Intervention de Philippe Leroy

Réunion du 22 juin 2006 à 15h00
Gestion de l'après-mines — Discussion d'une question orale avec débat

Photo de Philippe LeroyPhilippe Leroy :

Monsieur le président, monsieur le ministre, mes chers collègues, ma question, qui s'inscrit dans la continuité des travaux conduits par la commission des affaires économiques, a pour objet d'approfondir le débat que nous avons eu le 24 novembre 2004 sur l'avenir des régions françaises et de leurs habitants concernés par la fin des activités minières.

Il s'agit en effet d'un débat qui est plus que jamais d'actualité et qui, de mon point de vue, mérite un suivi attentif et régulier, non seulement bien évidemment de la part des élus locaux issus des territoires concernés, mais également de la part du Gouvernement et du Parlement. Ne nous y trompons pas, et j'en ai la conviction profonde, ce n'est pas la dernière fois que nous discuterons de ce sujet tant il est clair que l'après-mines constitue un dossier national que nous aurons à gérer encore très longtemps.

Mes chers collègues, lors de la dernière question orale que j'avais eu l'occasion de poser sur ce sujet voilà près de deux ans, nous avions, avec le Gouvernement, débattu d'un grand nombre de questions concrètes liées à l'après-mines, des questions fondamentales pour l'avenir de nos territoires et des citoyens qui y vivent. Des éléments de réponse précis avaient alors été apportés par Patrick Devedjian, qui s'exprimait au nom du Gouvernement en sa qualité de ministre de l'industrie. J'espère, monsieur le ministre, que vous serez tout à l'heure en mesure de rassurer les élus locaux de la Lorraine.

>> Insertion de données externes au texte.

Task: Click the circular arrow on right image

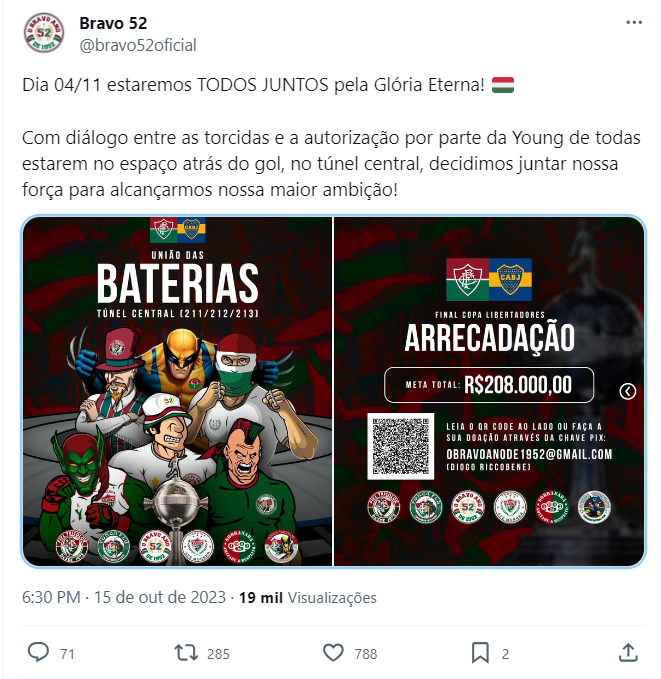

Plus d'un an et demi après ce débat, j'ai souhaité, avec le soutien du président de la commission des affaires économiques, M. Jean-Paul Emorine, que nous puissions, tous ensemble, tirer un premier bilan des échanges passés. Je tiens d'ailleurs à vous remercier, monsieur le ministre, de vous êtes rendu disponible pour le présent débat, dont nous nous étions entretenus à la fin de l'année dernière.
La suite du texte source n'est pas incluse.